**PROBLEMS AND TASKS:**
A. List the numbered section headings that appear in the sustainability statement.
B. Extend the sustainability statement past its final sentence.

**EXTRACT PROVIDED:**
======

Currently, possibilities for implementing sustainability criteria are being reviewed jointly with the asset management companies with the aim of implementing them as sustainable criteria.
2. Investment advice
Should investment advice be provided, the consideration of sustainability risks and the consideration of the most significant adverse effects of investment decisions on sustainability factors will be guided by the mandate and the framework conditions.
3. Remuneration policy in connection with the consideration of sustainability risks
Infinigon’s compensation policy is consistent with the exclusion of sustainability risks. Infinigon’s compensation policy is designed in such a way that it provides no incentive to take disproportionate risks, including sustainability risks.
4. Corporate sustainability issues
The management of Infinigon GmbH has been considering sustainability in its business and strategic decisions for many years. Alongside our pursuit of long-term business success, we aim to create value for our customers, business partners, and employees, while simultaneously assuming social responsibility.
Even though we are among the highly specialized asset management boutiques, we make a positive contribution to reducing CO2 emissions. We focus on emissions directly caused by our business activities, such as those from direct energy consumption in buildings (heating, electricity) or from the consumption of materials (paper, printer cartridges, etc.). We also consider emissions that arise indirectly from business activities from sources not directly attributable to the company, such as air travel, train journeys, or the use of cars/rental cars by our employees for business trips.
The following measures have been in place at Infinigon for years.
For employees who regularly undertake business trips or commutes, we offer the most suitable BahnCard to reduce CO2 emissions.
Infinigon introduced a cloud solution in fiscal year 2020, thereby creating the possibility of a hybrid office structure. This enabled CO2 emissions to be reduced by:
- Work materials such as paper, printer cartridges
- Commutes
- Office space will be reduced. IT and other electrical equipment will be disposed of through reuse if it is still functional. Overall, every effort is made to repurpose usable items. Data exchange with our tax advisor, bank, and external auditors is primarily digital.

======

**DATA FOR REVIEW:**
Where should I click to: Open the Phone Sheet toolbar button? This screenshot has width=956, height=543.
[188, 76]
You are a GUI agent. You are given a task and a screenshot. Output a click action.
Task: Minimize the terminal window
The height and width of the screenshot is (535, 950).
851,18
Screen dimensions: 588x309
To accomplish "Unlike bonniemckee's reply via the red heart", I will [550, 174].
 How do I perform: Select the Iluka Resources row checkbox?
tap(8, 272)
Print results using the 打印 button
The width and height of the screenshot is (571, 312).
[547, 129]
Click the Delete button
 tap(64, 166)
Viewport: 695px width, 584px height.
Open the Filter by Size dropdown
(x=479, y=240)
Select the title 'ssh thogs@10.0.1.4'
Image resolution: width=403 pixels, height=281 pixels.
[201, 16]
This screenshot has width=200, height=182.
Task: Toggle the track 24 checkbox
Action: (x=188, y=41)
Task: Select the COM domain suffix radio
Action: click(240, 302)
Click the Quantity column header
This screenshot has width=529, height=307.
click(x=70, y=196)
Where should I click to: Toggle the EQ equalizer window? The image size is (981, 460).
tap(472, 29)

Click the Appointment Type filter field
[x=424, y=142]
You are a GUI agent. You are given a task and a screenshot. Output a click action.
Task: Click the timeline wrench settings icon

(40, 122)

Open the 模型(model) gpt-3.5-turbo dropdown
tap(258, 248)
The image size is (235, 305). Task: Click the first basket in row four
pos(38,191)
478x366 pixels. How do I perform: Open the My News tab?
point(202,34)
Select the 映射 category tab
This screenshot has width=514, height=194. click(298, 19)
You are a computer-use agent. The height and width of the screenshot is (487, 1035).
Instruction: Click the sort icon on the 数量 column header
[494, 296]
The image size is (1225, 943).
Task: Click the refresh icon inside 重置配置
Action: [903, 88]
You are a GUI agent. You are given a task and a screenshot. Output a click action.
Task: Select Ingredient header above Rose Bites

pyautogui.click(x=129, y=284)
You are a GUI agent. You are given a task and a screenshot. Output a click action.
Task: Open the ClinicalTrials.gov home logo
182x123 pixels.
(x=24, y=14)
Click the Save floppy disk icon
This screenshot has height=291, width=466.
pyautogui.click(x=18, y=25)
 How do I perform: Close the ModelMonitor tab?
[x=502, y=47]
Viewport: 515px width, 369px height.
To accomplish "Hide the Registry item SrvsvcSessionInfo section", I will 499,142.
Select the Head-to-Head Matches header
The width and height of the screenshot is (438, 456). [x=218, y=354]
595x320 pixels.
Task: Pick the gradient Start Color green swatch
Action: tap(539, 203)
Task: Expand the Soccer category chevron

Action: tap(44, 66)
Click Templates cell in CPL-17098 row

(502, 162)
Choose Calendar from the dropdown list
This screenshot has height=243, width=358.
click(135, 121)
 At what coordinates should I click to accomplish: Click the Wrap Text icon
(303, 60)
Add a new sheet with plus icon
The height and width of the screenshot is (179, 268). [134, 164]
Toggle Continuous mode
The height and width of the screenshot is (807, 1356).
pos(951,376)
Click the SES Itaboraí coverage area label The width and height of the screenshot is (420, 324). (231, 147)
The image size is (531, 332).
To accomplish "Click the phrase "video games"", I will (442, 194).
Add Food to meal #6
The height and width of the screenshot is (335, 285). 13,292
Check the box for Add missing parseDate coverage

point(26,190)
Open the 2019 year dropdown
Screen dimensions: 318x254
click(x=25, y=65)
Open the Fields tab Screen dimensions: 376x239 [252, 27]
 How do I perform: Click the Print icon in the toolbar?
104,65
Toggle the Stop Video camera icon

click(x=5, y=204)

======

**ANSWERS FOR THE EXERCISE:**
A.
2. Investment advice
3. Remuneration policy in connection with the consideration of sustainability risks
4. Corporate sustainability issues

B.
In portfolio management and research, processes are largely digitalized. In trading, however, there are still requirements for the physical storage of trading documents. Here, paper consumption cannot yet be further reduced. Our printers are generally set to black and white and double-sided printing.
Digitizing the office allows us to work more flexibly and productively. Our employees spend less time sifting through files and can concentrate on essential tasks. They require less space and materials. Furthermore, the existing digitization of the office facilitated the pandemic-related transition to a hybrid office structure in 2020 more quickly and easily than in a traditionally organized office.
All employees are free to work from home, subject to operational requirements. As an alternative to travel, almost all meetings are held via video call. This also offers potential for continued sustainable and cost-effective business practices in the future.
When purchasing new equipment, we pay attention to energy certifications. We minimize smaller, inefficient orders. Water consumption in the office has also been reduced through efficient equipment and raising user awareness.
This year we intend to also quantitatively record CO2 emissions in order to plan suitable measures for further reduction and possible offsetting.